Como o número de transplantes dobrou no Brasil, em 2011, a abordagem a familiares de possíveis doadores de órgãos se tornou uma tarefa constante, porém difícil aos profissionais. De acordo com a Revista Brasileira de Educação Médica, por ser uma tarefa tão estressante, muitos profissionais a evitam ou a realizam de maneira inadequada. O problema é que a falta de habilidade nesta comunicação pode trazer conseqüências para as pessoas envolvidas.
Protocolo Spikes
Conhecido como Protocolo Spikes, um método americano para dar notícias a pacientes com câncer, o guia tem etapas que norteiam a transmissão das más notícias. O objetivo é habilitar o médico a preencher os requisitos mais importantes na hora da comunicação com o paciente e sua família: recolher informações dos pacientes, transmitir as informações médicas, proporcionar suporte ao paciente e induzir a sua colaboração no desenvolvimento de uma estratégia ou plano de tratamento para o futuro.
Kátia, então, adaptou o guia americano de seis etapas para a realidade do transplante e dobrou o número de " passos" . Segundo informou ao Estadão, " muitos médicos se sentem incomodados em falar com os familiares de possíveis doadores. Eles entendem que já é um momento tão triste para a família que se sentem constrangidos de falar em doação. Mas as pesquisas depois do transplante revelam que para a família é como um conforto. Doar alivia o luto" , afirmou.

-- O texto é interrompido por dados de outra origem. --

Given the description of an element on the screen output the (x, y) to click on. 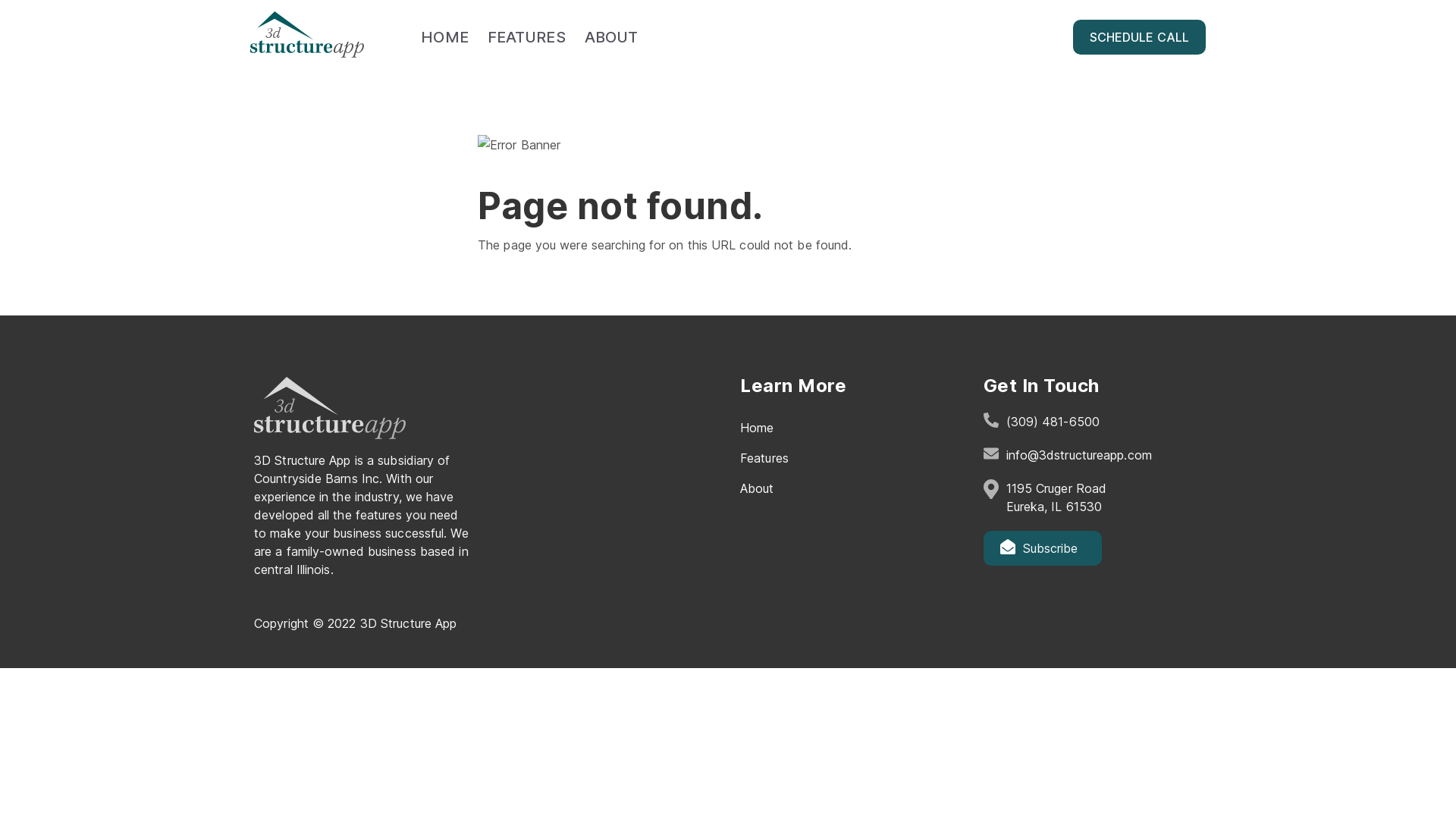
Subscribe Element type: text (1041, 547)
HOME Element type: text (444, 36)
SCHEDULE CALL Element type: text (1139, 36)
FEATURES Element type: text (526, 36)
Features Element type: text (764, 457)
ABOUT Element type: text (611, 36)
Home Element type: text (756, 427)
About Element type: text (757, 487)
Given the description of an element on the screen output the (x, y) to click on. 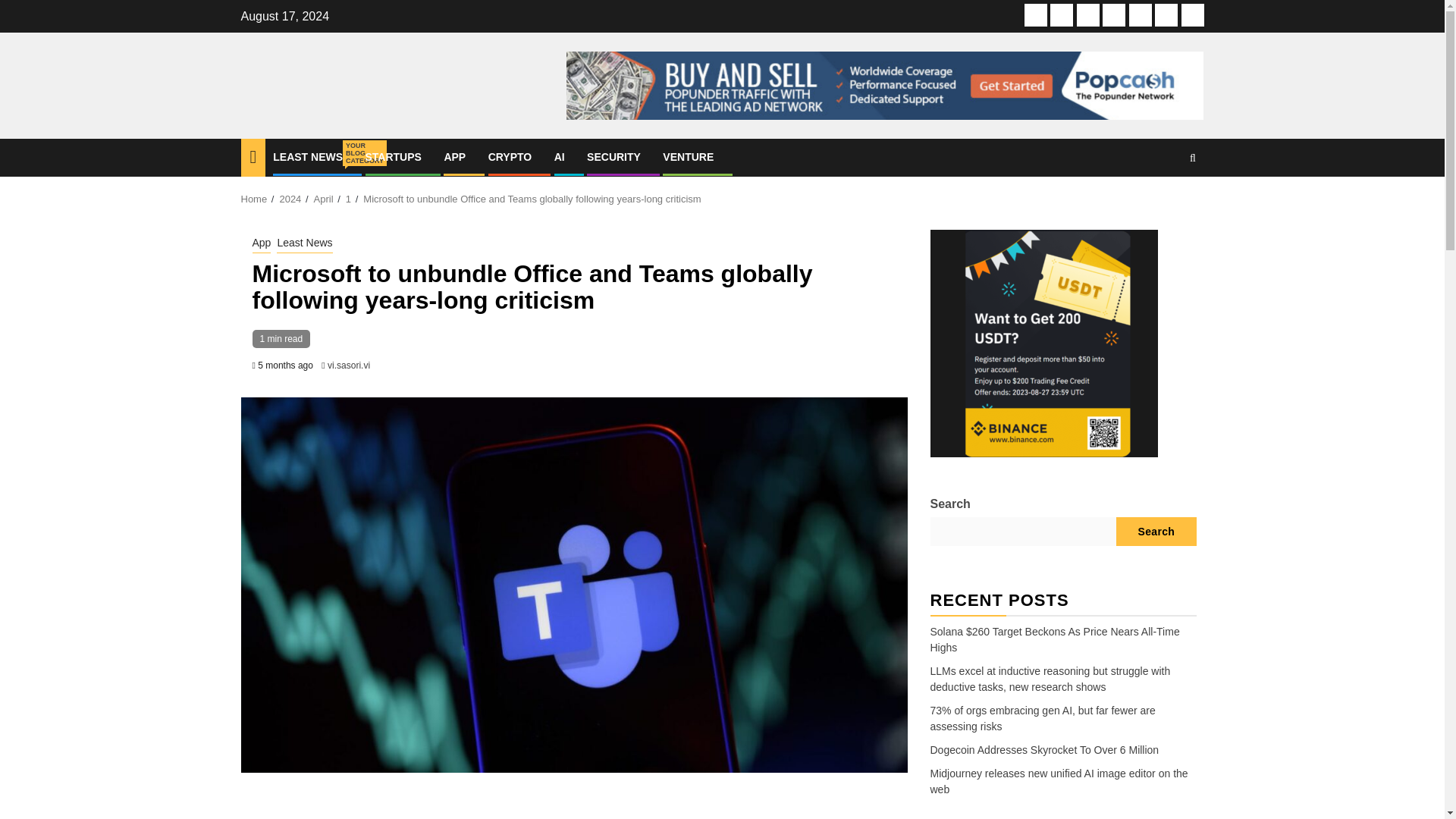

As dicas parecem simples. Usar linguajar acessível, evitar termos técnicos, certificar-se de que a família está entendendo o que ocorreu, observar as emoções da pessoa que está recebendo a notícia são algumas delas.
O Instituto Nacional de Traumatologia e Ortopedia (Into) recebeu a psicóloga, nessa sexta-feira (10), para tratar sobre o assunto e apresentar o projeto, chamado " Acolhimento e entrevista ao familiar envolvido no processo de doação de órgãos e tecidos para transplantes: Os 12 passos" .
Segundo o chefe da Área de Desenvolvimento de Políticas de Humanização do Into, Sérgio Catão, alguns tópicos abordados são úteis não só na abordagem a doadores. A capacidade de acolhimento e escuta; empatia; informação segura sobre diagnóstico de morte encefálica; mecanismos de defesa; compromisso ético; entre outros são assuntos importantes.